Work instruction: Among the records below, find the lines with the word "coordinates" and copy them.

Records to process:
----------
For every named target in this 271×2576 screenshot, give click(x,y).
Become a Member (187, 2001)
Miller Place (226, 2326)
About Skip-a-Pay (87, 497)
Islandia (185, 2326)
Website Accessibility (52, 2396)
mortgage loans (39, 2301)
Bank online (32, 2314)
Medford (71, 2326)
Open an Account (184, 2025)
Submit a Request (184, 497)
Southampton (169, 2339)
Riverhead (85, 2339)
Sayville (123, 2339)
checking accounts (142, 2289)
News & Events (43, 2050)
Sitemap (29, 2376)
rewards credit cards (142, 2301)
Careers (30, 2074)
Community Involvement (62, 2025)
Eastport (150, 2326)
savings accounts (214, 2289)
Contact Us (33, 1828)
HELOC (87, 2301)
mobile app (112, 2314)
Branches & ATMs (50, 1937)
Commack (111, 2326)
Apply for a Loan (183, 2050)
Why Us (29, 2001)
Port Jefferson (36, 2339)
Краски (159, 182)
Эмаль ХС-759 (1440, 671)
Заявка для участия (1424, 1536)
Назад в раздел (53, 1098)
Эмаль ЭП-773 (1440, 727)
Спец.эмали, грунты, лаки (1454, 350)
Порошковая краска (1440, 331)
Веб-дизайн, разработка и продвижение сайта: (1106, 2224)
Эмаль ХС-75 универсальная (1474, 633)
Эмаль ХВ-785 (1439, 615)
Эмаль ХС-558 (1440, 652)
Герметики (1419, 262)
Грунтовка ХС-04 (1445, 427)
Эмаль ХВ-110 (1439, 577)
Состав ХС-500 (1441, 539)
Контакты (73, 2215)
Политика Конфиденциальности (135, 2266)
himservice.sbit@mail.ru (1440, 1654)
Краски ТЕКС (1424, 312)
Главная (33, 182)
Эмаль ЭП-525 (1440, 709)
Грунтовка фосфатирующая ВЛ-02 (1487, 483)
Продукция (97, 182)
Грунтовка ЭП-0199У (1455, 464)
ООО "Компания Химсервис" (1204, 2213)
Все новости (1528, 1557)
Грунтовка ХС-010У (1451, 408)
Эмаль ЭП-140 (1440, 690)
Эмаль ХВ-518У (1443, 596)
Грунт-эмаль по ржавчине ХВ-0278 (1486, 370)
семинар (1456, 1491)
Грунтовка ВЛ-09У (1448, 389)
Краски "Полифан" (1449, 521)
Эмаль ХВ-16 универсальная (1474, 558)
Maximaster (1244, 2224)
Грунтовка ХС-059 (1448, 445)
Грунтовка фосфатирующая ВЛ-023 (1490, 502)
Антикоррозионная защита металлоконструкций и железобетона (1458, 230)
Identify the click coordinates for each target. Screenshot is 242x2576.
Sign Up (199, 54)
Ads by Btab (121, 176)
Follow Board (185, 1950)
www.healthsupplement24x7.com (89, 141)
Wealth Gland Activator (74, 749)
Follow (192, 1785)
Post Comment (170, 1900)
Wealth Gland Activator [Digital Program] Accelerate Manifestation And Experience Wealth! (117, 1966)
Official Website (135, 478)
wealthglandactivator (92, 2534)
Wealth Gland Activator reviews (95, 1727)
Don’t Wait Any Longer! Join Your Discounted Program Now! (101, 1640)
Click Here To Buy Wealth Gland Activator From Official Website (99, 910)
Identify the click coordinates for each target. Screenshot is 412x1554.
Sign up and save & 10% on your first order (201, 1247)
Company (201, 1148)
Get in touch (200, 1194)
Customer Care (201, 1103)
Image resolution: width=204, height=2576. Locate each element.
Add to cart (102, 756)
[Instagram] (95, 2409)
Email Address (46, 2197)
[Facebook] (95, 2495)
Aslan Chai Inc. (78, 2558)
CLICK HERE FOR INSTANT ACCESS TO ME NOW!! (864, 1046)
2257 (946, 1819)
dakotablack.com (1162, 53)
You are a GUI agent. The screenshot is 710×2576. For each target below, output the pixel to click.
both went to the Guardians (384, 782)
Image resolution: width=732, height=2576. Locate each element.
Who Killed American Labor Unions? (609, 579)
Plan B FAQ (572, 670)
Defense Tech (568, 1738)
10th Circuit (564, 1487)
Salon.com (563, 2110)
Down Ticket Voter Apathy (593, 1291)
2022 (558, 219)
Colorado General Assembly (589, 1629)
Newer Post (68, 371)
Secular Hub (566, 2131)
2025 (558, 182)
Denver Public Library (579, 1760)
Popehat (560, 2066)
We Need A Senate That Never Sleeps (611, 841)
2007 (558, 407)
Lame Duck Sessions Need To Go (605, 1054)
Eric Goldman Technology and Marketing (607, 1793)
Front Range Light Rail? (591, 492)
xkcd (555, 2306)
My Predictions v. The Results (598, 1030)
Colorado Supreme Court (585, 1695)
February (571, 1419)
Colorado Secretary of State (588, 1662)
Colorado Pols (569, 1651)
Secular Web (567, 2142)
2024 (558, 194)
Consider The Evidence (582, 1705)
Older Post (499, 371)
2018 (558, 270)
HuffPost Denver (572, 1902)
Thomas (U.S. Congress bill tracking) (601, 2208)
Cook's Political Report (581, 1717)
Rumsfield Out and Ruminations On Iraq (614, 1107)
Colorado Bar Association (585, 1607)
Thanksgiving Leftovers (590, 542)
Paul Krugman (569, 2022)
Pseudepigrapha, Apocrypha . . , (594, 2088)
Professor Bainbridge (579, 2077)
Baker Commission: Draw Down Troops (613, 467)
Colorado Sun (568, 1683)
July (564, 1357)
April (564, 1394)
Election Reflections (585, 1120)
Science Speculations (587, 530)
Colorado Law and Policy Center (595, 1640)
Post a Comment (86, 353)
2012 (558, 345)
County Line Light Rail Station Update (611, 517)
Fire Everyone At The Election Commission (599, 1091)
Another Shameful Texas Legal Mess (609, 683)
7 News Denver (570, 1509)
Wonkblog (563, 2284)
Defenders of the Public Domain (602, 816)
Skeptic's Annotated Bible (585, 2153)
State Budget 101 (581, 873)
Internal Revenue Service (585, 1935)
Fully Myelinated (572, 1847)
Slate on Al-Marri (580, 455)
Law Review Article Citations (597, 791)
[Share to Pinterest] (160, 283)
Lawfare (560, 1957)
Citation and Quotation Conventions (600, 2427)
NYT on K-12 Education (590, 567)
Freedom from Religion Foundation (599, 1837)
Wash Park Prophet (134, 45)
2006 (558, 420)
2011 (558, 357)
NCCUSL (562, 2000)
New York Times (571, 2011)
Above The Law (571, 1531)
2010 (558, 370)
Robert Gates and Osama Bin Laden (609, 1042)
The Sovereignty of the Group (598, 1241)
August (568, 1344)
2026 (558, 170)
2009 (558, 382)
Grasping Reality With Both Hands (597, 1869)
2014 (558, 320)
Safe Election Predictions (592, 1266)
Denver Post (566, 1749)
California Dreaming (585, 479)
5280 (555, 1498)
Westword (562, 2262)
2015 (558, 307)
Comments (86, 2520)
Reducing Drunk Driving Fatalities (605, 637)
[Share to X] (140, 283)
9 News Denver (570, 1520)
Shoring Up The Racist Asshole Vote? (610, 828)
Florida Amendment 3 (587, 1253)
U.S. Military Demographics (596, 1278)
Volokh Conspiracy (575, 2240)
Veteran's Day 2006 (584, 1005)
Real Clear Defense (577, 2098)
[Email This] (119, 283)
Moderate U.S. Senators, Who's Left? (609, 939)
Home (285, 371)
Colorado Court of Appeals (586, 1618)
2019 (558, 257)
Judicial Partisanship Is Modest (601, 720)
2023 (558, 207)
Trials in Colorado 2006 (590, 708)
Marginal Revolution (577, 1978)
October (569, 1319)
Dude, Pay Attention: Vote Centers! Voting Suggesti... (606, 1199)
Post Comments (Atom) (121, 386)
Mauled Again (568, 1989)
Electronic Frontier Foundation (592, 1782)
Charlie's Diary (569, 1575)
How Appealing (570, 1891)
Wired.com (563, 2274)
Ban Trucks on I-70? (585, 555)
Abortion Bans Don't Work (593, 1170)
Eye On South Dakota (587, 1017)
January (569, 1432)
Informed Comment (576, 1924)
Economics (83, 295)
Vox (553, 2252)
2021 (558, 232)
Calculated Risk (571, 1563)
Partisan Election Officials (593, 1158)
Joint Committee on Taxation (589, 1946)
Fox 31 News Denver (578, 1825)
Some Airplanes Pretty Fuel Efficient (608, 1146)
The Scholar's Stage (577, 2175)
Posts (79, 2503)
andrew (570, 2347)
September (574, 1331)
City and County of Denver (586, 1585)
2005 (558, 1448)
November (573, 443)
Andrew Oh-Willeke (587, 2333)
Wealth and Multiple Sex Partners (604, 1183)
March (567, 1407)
----------
Exercise output:
Identify the click coordinates for each target. Screenshot is 242x2576.
Identify the click coordinates for each target. Screenshot is 412x1554.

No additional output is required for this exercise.